El 11 de octubre también se pone en marcha, convocado por Benedicto XVI, con su carta apostólica “Porta Fidei”, el Año de la Fe. Todos los católicos palentinos ya podemos “señalar en rojo” esta fecha en nuestro calendario y acudir la Catedral donde, presididos por nuestro Obispo, inauguraremos este gran acontecimiento.

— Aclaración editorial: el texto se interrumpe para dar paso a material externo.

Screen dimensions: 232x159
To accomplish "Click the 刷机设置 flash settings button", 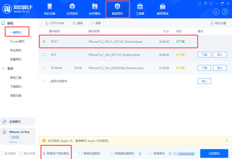I will pyautogui.click(x=218, y=23).
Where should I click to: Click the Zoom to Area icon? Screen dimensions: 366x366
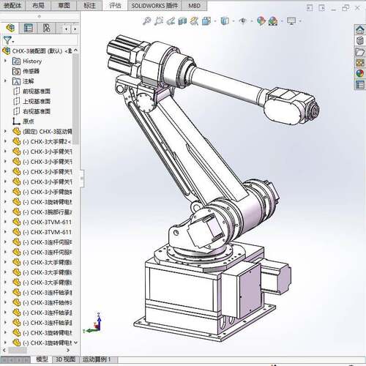coord(158,21)
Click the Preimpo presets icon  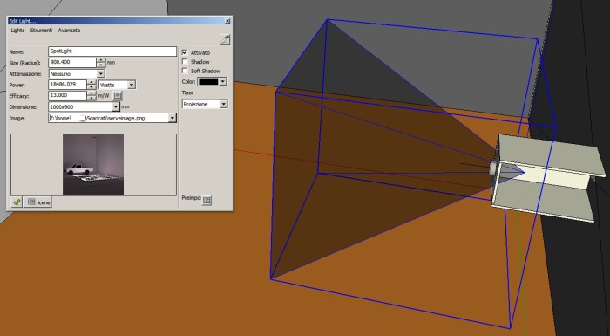(207, 200)
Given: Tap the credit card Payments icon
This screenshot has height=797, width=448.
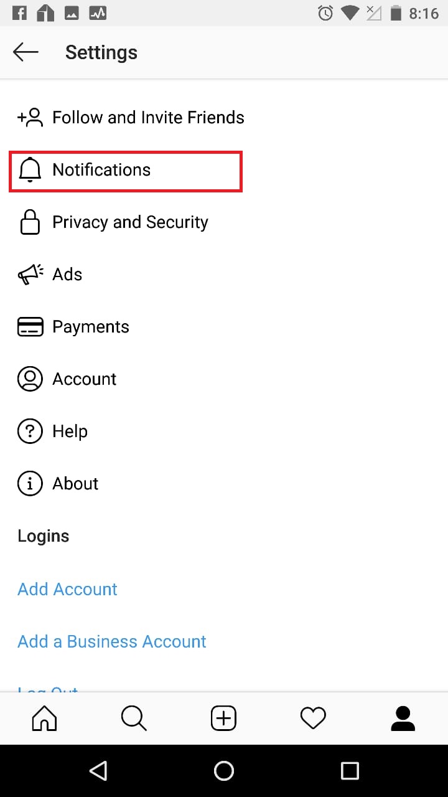Looking at the screenshot, I should [x=30, y=327].
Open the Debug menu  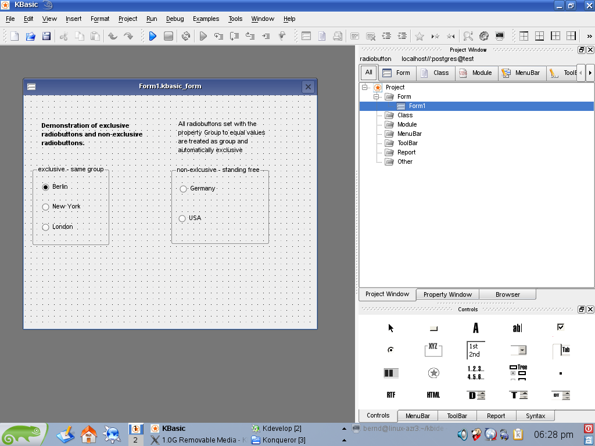click(x=175, y=19)
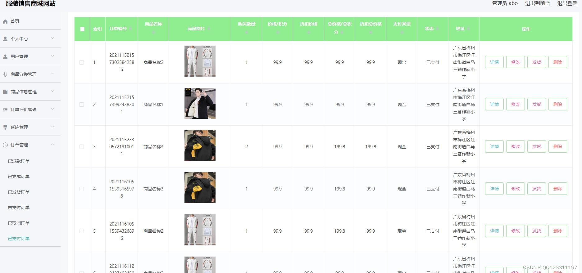Screen dimensions: 582x273
Task: Collapse the 订单管理 menu chevron
Action: (x=52, y=145)
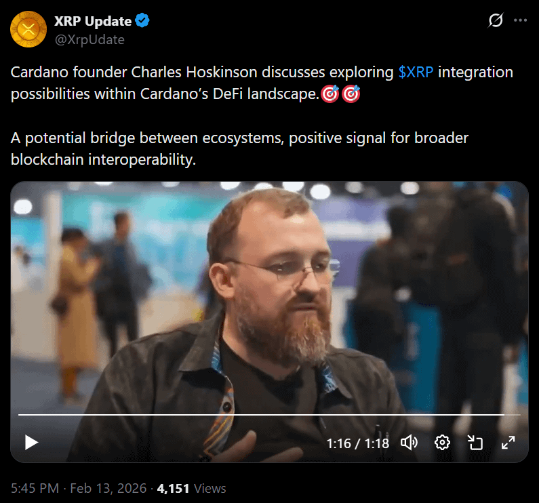Click the 'Cardano founder Charles Hoskinson' tweet text
The image size is (539, 503).
pyautogui.click(x=134, y=73)
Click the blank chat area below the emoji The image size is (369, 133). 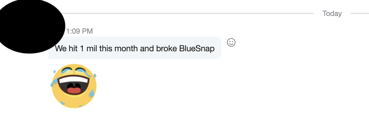coord(185,121)
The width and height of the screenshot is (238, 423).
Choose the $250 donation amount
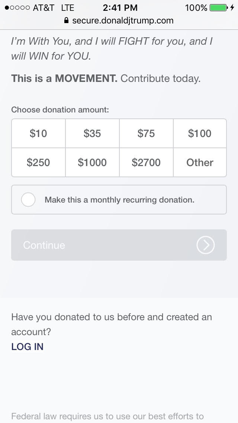(38, 162)
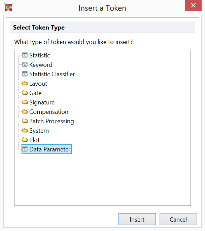Expand the Batch Processing tree node
205x231 pixels.
pyautogui.click(x=20, y=121)
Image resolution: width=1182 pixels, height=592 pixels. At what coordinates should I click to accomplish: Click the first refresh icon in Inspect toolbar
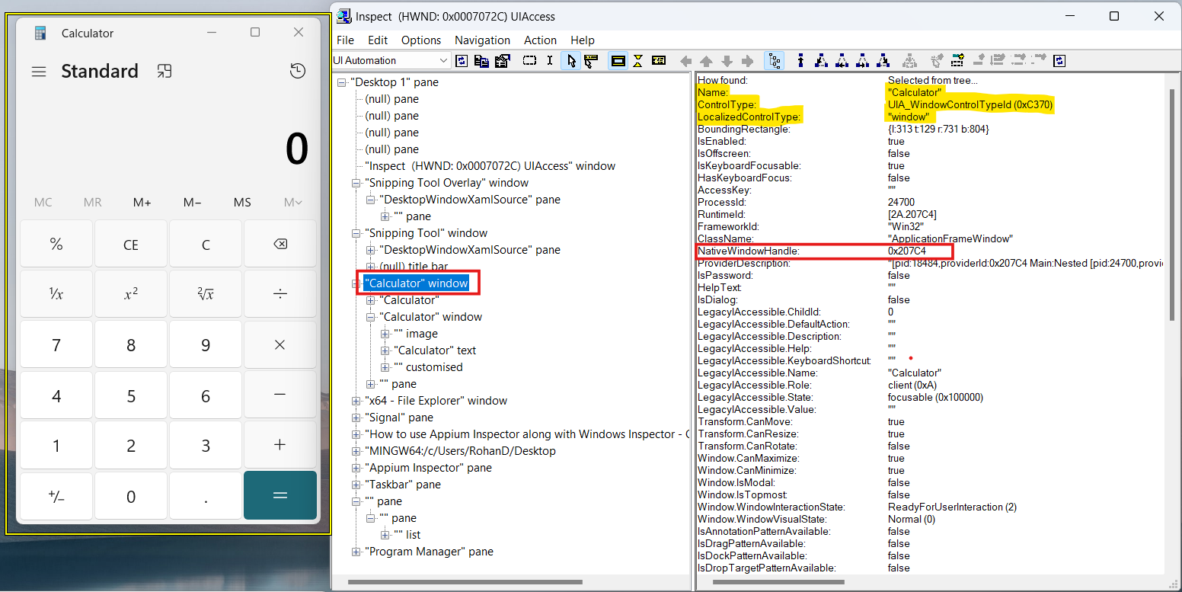pos(462,61)
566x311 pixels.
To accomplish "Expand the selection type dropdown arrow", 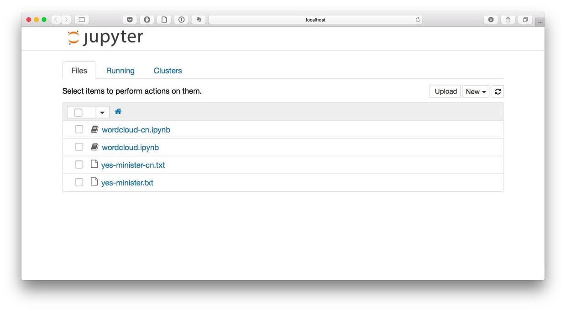I will click(x=102, y=113).
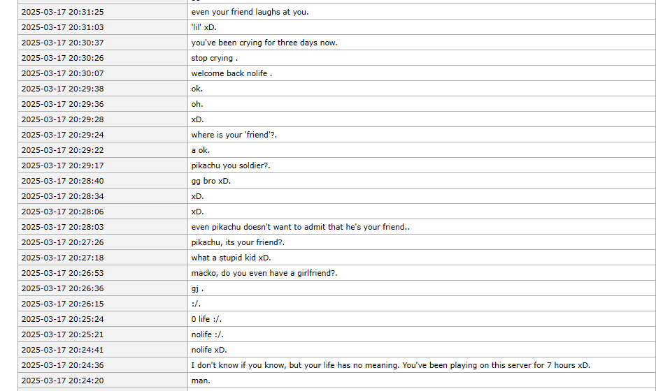Screen dimensions: 656x391
Task: Select the timestamp 2025-03-17 20:29:38
Action: point(62,89)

La intención del Año de la Fe “ayudar a todos los creyentes en Cristo a que su adhesión al Evangelio sea más consciente y vigorosa” y suscitar en todo creyente “la aspiración a confesar la fe con plenitud y renovada convicción, con confianza y esperanza”. Así, nos unimos a los deseos del Papa, esperando que “el testimonio de vida de los creyentes sea cada vez más creíble” en este “tiempo de gracia espiritual que el Señor nos ofrece para rememorar el don precioso de la fe”.
LA ALEGRÍA DE LA FE
Se abre ante nosotros un año de gracia en el que profundizar en la fe. Una ocasión de proclamar nuestra fe de un modo nuevo para una sociedad cansada de palabras, que si aprecia algo son los testimonios. Estamos todos invitados a redescubrir la alegría de la fe. Como San Agustín, que, emprendió una búsqueda continuada de la belleza, hasta que su corazón encontró descanso en Dios. Como Lidia, aquella mujer que oyó predicar a San Pablo en Filipos y “el Señor le abrió el corazón para que aceptara lo que decía Pablo” (Hch 16, 14).